* **Exercise goal**
The response must contain every line from the records below that has "number".

* **Data listing**

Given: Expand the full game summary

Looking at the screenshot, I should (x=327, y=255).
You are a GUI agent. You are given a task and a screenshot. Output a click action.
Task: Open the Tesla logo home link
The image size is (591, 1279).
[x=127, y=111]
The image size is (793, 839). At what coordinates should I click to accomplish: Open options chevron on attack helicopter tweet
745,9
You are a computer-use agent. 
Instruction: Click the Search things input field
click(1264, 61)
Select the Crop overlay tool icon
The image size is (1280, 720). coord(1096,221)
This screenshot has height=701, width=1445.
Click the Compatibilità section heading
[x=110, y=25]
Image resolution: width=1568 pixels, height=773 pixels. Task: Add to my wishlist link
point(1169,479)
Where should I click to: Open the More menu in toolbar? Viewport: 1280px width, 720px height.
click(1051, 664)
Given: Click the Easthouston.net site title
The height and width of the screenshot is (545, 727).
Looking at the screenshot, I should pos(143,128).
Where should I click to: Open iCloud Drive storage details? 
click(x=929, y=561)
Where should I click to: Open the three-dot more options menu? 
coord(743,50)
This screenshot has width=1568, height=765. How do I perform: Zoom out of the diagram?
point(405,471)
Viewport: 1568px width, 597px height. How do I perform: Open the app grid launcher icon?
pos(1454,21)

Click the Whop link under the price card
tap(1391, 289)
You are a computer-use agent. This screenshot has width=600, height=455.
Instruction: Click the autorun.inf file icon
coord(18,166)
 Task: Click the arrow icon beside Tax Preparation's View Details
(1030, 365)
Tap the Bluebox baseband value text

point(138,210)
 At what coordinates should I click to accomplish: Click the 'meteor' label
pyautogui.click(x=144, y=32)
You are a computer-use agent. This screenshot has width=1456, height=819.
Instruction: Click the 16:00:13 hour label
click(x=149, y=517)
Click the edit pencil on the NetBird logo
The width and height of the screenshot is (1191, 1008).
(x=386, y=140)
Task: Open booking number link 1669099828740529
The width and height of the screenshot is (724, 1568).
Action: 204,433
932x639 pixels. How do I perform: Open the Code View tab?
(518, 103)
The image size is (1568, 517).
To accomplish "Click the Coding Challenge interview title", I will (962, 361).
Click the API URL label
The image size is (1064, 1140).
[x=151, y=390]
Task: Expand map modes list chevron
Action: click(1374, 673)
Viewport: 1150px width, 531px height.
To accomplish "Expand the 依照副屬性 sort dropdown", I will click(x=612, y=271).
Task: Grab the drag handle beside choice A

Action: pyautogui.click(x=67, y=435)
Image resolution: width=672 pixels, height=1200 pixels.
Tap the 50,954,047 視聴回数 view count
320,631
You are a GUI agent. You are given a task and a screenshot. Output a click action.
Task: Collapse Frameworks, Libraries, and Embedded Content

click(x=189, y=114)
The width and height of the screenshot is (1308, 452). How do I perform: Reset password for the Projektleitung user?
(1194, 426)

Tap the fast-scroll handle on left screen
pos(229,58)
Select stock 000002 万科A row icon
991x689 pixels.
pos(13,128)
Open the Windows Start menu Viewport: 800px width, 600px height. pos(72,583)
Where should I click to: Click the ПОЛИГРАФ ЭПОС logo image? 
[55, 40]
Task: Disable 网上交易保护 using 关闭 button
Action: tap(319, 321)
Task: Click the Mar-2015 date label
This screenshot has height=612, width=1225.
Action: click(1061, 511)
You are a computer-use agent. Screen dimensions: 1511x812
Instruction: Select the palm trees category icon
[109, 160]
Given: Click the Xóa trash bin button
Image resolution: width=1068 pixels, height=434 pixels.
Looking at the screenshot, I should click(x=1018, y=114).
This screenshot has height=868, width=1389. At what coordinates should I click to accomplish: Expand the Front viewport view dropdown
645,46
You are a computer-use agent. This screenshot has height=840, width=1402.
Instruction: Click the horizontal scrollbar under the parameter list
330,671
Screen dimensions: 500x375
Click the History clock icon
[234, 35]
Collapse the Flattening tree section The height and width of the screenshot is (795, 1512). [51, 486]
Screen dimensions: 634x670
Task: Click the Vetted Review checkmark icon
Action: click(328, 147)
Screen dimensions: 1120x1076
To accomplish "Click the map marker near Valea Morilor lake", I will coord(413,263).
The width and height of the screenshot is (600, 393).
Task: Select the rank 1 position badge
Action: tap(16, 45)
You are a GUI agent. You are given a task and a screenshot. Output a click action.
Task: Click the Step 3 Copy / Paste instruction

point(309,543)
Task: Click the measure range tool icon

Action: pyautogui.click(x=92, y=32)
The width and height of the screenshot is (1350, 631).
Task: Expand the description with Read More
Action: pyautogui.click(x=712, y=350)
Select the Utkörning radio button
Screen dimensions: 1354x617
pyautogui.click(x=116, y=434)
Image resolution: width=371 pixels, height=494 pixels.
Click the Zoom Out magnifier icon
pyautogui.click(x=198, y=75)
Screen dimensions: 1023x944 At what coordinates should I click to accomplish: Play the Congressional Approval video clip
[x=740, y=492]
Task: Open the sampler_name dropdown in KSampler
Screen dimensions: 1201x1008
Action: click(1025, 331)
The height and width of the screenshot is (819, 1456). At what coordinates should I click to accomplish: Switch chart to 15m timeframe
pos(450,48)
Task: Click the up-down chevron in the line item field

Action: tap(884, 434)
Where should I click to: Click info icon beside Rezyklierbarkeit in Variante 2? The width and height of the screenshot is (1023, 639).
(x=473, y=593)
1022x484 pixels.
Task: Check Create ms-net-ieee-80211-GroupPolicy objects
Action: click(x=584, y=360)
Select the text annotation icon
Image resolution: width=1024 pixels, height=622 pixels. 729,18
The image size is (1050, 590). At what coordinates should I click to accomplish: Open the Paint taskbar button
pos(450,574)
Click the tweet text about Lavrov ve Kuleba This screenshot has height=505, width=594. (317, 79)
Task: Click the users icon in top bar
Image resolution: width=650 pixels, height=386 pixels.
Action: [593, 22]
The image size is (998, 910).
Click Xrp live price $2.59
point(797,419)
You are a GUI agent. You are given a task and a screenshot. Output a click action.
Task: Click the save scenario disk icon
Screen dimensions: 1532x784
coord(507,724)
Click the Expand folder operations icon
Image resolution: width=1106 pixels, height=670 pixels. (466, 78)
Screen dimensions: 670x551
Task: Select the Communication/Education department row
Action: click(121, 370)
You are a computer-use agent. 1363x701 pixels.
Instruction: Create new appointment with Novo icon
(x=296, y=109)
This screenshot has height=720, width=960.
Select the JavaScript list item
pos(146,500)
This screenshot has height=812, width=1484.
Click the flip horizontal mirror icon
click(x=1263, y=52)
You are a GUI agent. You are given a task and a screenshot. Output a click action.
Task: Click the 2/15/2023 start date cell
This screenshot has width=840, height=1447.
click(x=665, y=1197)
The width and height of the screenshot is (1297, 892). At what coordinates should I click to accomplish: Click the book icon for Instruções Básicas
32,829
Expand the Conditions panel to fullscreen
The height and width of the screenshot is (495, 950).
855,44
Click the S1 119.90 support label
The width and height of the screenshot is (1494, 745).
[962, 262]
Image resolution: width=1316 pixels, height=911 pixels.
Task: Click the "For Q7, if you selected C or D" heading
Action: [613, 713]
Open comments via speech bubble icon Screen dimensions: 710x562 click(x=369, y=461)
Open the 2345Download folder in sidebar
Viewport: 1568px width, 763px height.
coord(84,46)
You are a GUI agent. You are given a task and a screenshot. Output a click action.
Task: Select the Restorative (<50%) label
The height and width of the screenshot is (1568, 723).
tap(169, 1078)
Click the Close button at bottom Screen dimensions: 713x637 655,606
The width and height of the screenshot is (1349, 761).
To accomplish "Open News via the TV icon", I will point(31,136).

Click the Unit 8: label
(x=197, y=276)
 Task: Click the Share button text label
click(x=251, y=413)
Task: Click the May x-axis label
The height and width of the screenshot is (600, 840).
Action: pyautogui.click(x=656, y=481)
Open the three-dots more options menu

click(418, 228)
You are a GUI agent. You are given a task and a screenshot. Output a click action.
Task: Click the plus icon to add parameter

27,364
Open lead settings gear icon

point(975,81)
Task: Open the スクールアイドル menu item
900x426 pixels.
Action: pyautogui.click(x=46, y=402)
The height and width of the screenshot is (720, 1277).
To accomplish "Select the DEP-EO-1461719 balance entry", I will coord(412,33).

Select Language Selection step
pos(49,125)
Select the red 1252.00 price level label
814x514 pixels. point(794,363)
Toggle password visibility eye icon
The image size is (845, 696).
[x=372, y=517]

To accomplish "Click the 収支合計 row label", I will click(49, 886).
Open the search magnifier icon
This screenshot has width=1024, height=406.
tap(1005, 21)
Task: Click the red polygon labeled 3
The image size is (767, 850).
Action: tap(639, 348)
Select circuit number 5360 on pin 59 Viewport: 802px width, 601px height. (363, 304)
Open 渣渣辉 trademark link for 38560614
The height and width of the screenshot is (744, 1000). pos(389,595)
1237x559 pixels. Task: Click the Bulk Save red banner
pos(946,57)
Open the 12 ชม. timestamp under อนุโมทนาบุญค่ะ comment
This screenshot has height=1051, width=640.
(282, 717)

* **Answer box**
Task: Open booking number link 1669099828740529
Select circuit number 5360 on pin 59 Viewport: 802px width, 601px height. (363, 304)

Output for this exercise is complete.